**TEKS DOKUMEN**:
□ □ □ □ □

Naasnya, baru 10 menit mendaki kembali dari pos 3 kaki kanan saya keram yang mengakibatkan pendakian menjadi tertunda. Dengan insiden ini, untuk sementara carrier yang saya gendong pun digendong ayah sampai kondisi kaki saya benar - benar kembali membaik, dan tas selempang yang ayah bawapun menjadi saya yang membawanya. Dan ternyata salah, entah karena pendakian dari pos 3 ini saya mengalami keram atau bagaimana, menurut saya pendakian dari pos 3 menuju pos 4 adalah yang terberat untuk pendakian via Cemoro Sewu. Di tengah perjalanan menuju pos 4 ternyata mentari mulai bersembunyi dan mulai berganti tugas dengan sang rembulan untuk menemani langkah kami. Sebelum sampai pos 4, saya kembali menggendong carrier karena saya rasa kaki saya sudah bisa diajak kompromi. Karena agak tega juga jika membiarkan ayah menggendong carrier terlalu lama, jadi biarkan saja saya.

Perjalanan senja menuju pos 4
Lautan awan menuju pos 4










Setelah 1 jam 40 menit juga lah kami tiba di pos 4 yang kami tidak berlama - lama disini karena kami tahu dari pos 4 perjalanan ke pos 5 hanya memakan waktu yang relatif singkat. Dan benar saja 20 menit mendaki dengan nafas yang ngos - ngosan  kami tiba di pos 5 tempat kami akan bermalam. Alih - alih mendirikan tenda, kami malah bermalam di warung yang terdapat di pos 5, maklum karena malam itu kami sudah kelelahan dan terdapat warung, kenapa tidak bermalam di warung saja daripada harus membongkar tenda terlebih dahulu baru bisa tidur. Akhirnya malam itu kami tidur lebih awal untuk dini harinya nanti kembali bangun untuk melakukan perjalanan menuju puncak dan menyambut mentari pagi.

□ □ □ □ □

**BARIS TERSEDIA**:
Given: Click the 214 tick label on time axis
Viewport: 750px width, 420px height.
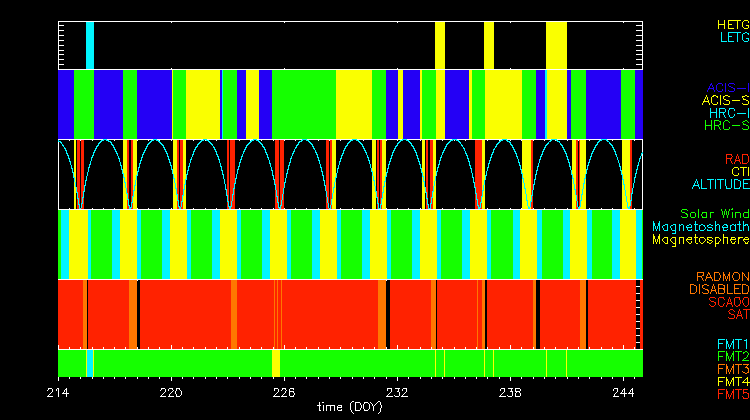Looking at the screenshot, I should 58,392.
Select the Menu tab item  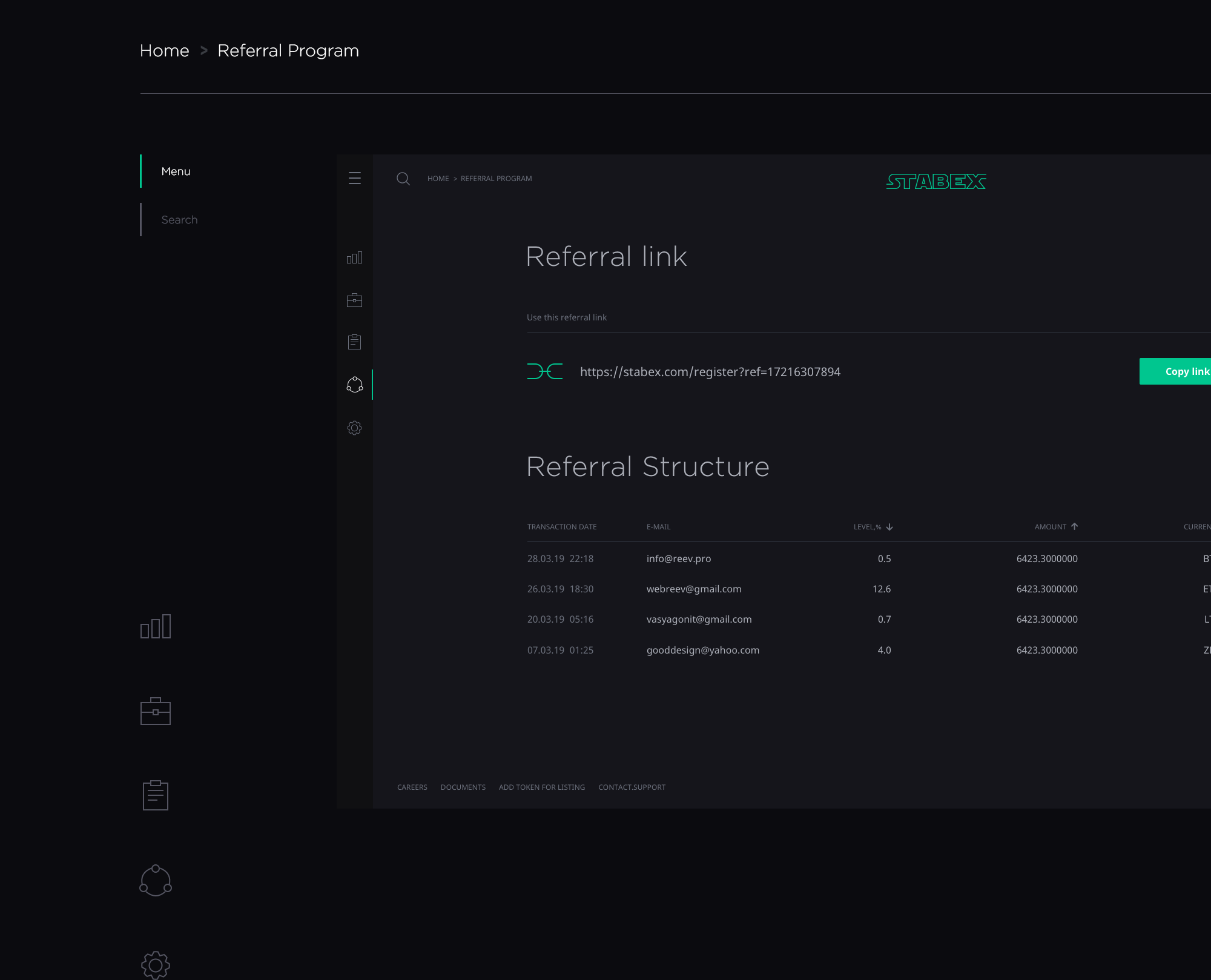pos(176,171)
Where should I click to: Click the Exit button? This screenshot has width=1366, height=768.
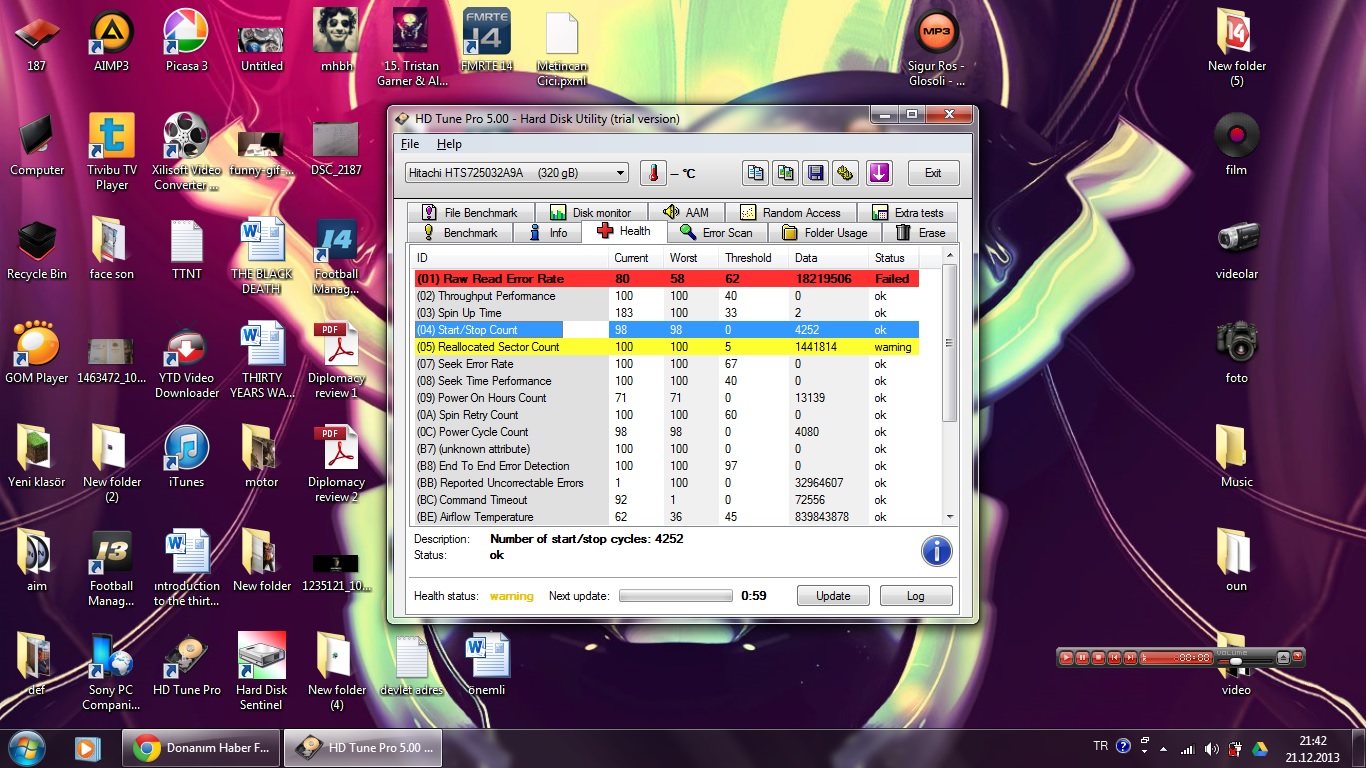(932, 173)
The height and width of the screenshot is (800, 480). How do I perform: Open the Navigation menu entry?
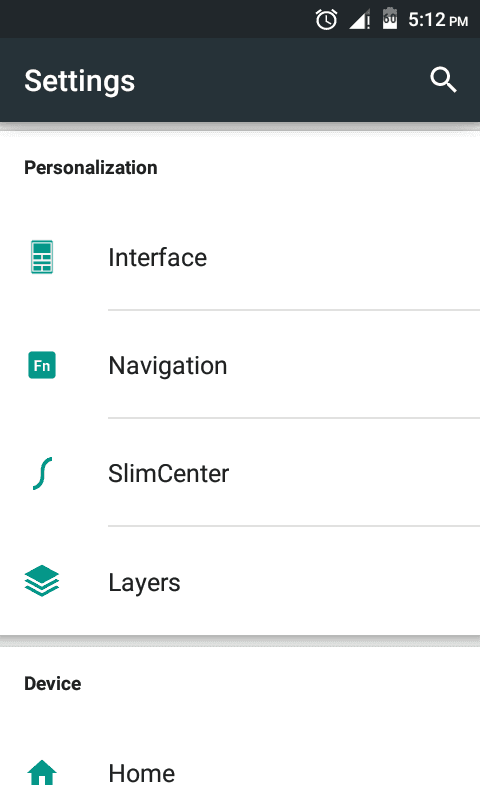pyautogui.click(x=240, y=365)

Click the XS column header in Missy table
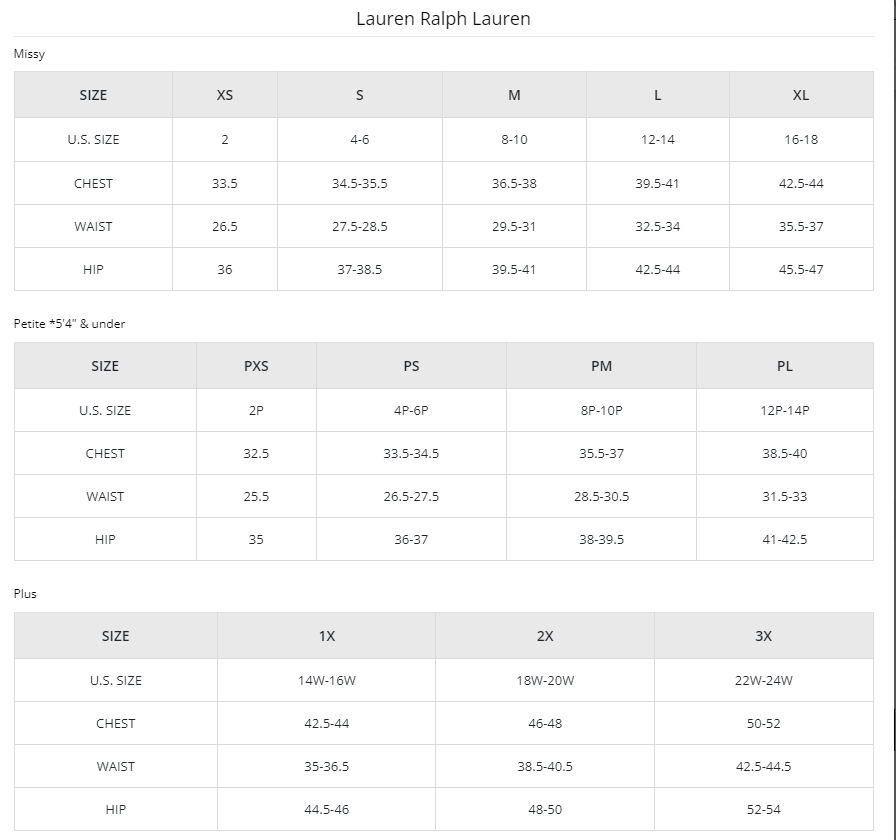tap(225, 95)
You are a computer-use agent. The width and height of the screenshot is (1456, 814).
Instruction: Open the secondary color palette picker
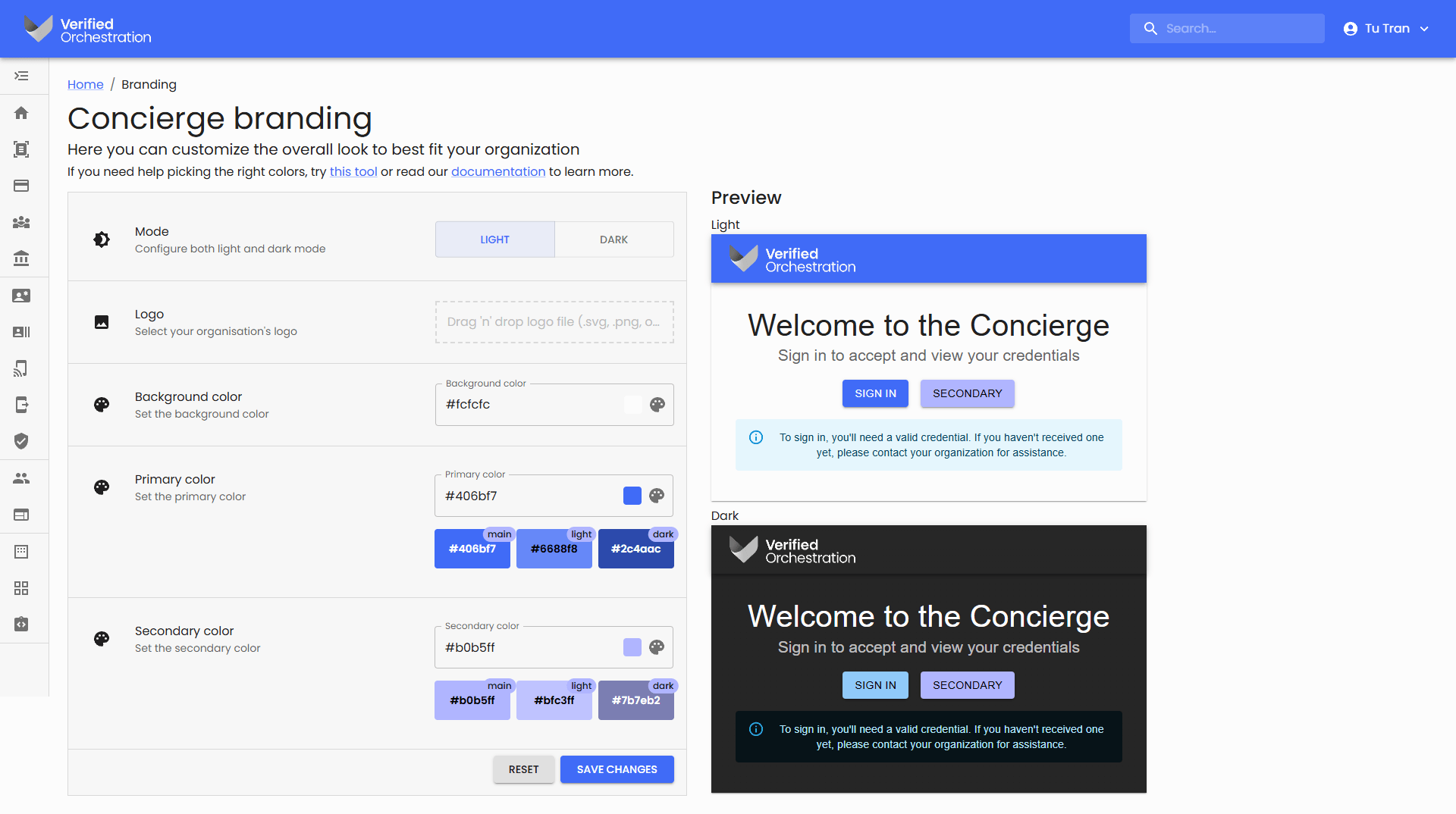pyautogui.click(x=656, y=647)
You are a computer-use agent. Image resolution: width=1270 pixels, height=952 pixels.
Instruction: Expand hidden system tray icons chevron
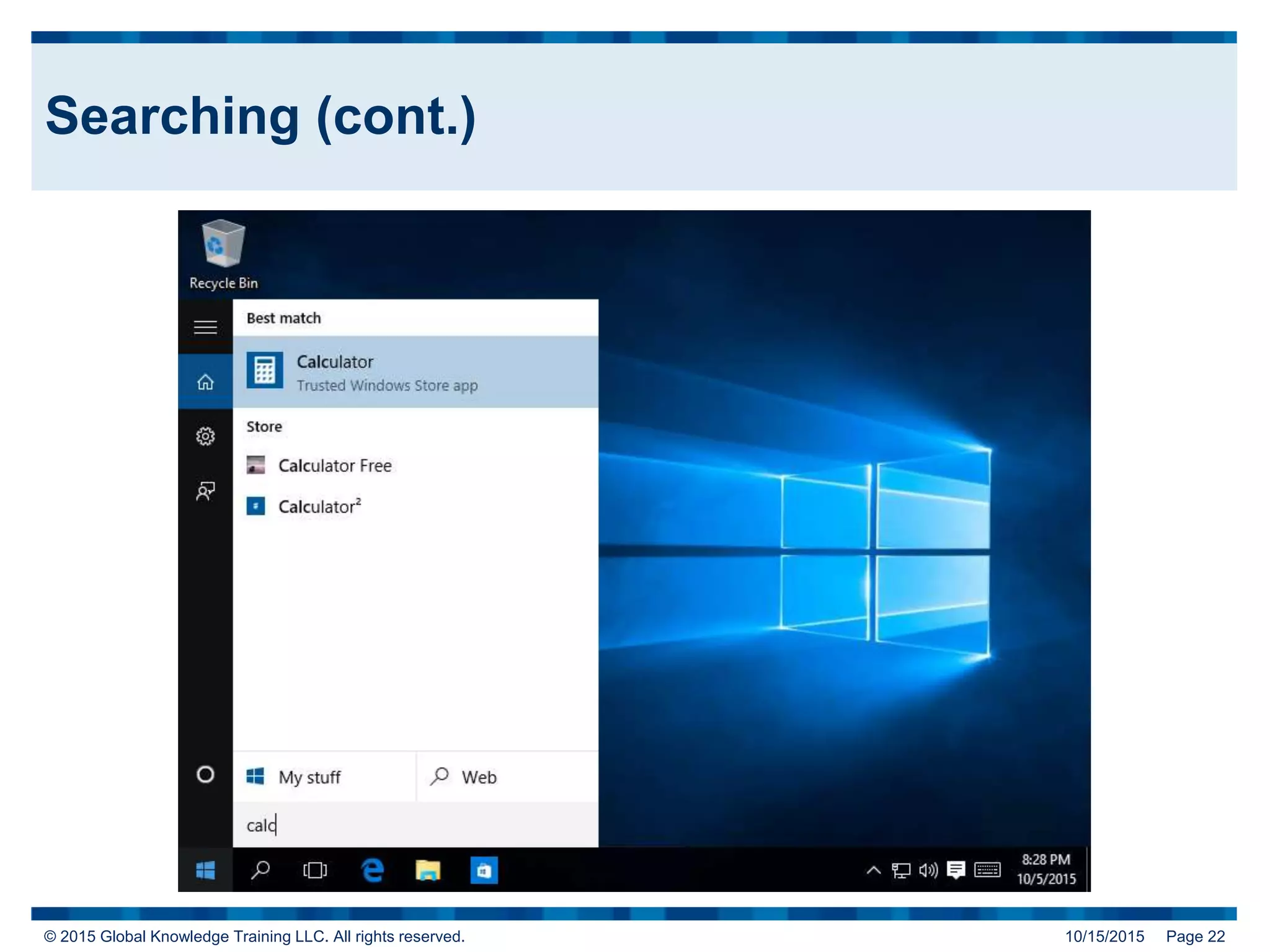[x=873, y=870]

□ □ □ □ □

**YANG DIMINTA**:
(a) Tolong salin persis bagian catatan pendakian itu, dari "Naasnya, baru 10" sampai "biarkan saja saya.".
(b) Menurut catatan pendakian itu, berapa lama pendakian dari pos 4 hingga tiba di pos 5?

**JAWABAN**:
(a)
Naasnya, baru 10 menit mendaki kembali dari pos 3 kaki kanan saya keram yang mengakibatkan pendakian menjadi tertunda. Dengan insiden ini, untuk sementara carrier yang saya gendong pun digendong ayah sampai kondisi kaki saya benar - benar kembali membaik, dan tas selempang yang ayah bawapun menjadi saya yang membawanya. Dan ternyata salah, entah karena pendakian dari pos 3 ini saya mengalami keram atau bagaimana, menurut saya pendakian dari pos 3 menuju pos 4 adalah yang terberat untuk pendakian via Cemoro Sewu. Di tengah perjalanan menuju pos 4 ternyata mentari mulai bersembunyi dan mulai berganti tugas dengan sang rembulan untuk menemani langkah kami. Sebelum sampai pos 4, saya kembali menggendong carrier karena saya rasa kaki saya sudah bisa diajak kompromi. Karena agak tega juga jika membiarkan ayah menggendong carrier terlalu lama, jadi biarkan saja saya.

(b) 20 menit.